A case of the screaming MEMEs if ever I saw one.

Buy her a plaquard and send her on a peace rally.

GallumDrawnAndQuartered · 04/11/2010 21:32

go away

OP posts:
Donki · 04/11/2010 21:36
Dylthan · 04/11/2010 21:37

Wow trop why so nasty?

The op asked for advice was given it and has decided to take the advice and go with the majority.

This thread was only started yesterday afternoon it's not the op fault that so many people have posted between then and now.

Trop · 04/11/2010 21:38

Because you don't like what I am saying?

At least I understand what I am saying.

This is AIBU - I can post on this thread and I'm afraid no amount of telling me to fuck off or go away now changes that.

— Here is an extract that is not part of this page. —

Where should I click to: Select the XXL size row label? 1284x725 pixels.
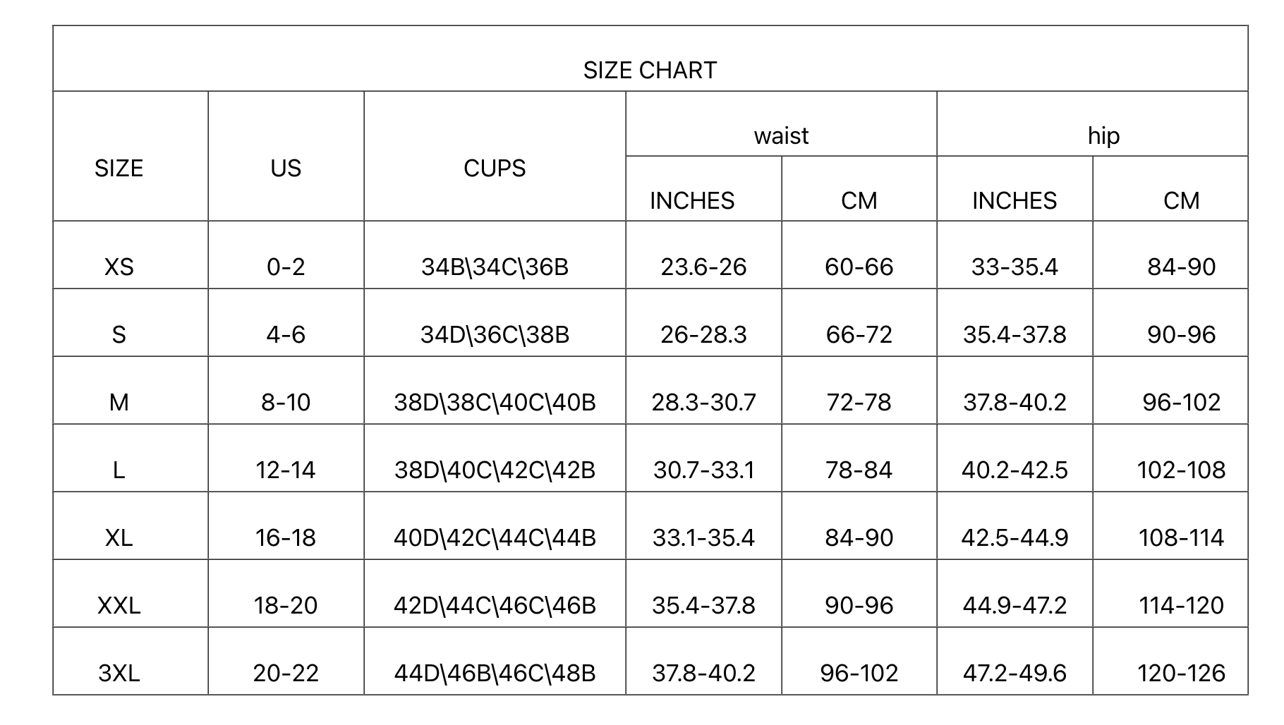[x=119, y=605]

altinkum · 04/11/2010 21:41

This reply has been deleted

Message withdrawn at poster's request.

Trop · 04/11/2010 21:42

Why so nasty? That is the nature of AIBU isn't it?
Everyone is warned to stay off if they can't take a flaming.

Its where we come to have a bust up and eat popcorn.

altinkum · 04/11/2010 21:45

This reply has been deleted

Message withdrawn at poster's request.

stickylittlefingers · 04/11/2010 21:46

Given the topic being discussed, a bit of grace and humanity would not go amiss.

Trop · 04/11/2010 21:48

My comments were fairly tame by AIBU standards.

But I hit the nail on the head.

piscesmoon · 04/11/2010 21:50

I think it is great that a 14 yr old really thinks things out for herself, so don't be put off. I think that she sounds lovely. I don't agree with her opinion, but I would defend her right to have it-I think this is why we fight wars!!
You don't have to be of a certain age to hold opinions.

DinahRod · 04/11/2010 21:53

Gallum, am pleased your dd has made her decision. It's good to have views you feel strongly about but also does her credit to show consideration and sensitivity to others.

ElephantsAndMiasmas, I don't know if anyone picked up on your use of Dulce Et Decorum (skipped a few pages) to support the wearing of the white poppy but it's erroneous. Owen was against the 'Old Lie' that it was 'dulce et decorum est pro patria mori' but he was not against the war and has his poetry and letters show, he was no pacifist. After spending time at Craiglockhart recovering from neurasthenia(which was recognised as a condition by the end of WW1) he chose to return to the front and fight alongside his comrades. He died under fire leading his men against the retreating Germans at the Sambre Canal; his mother received news of his death on Armistice Day.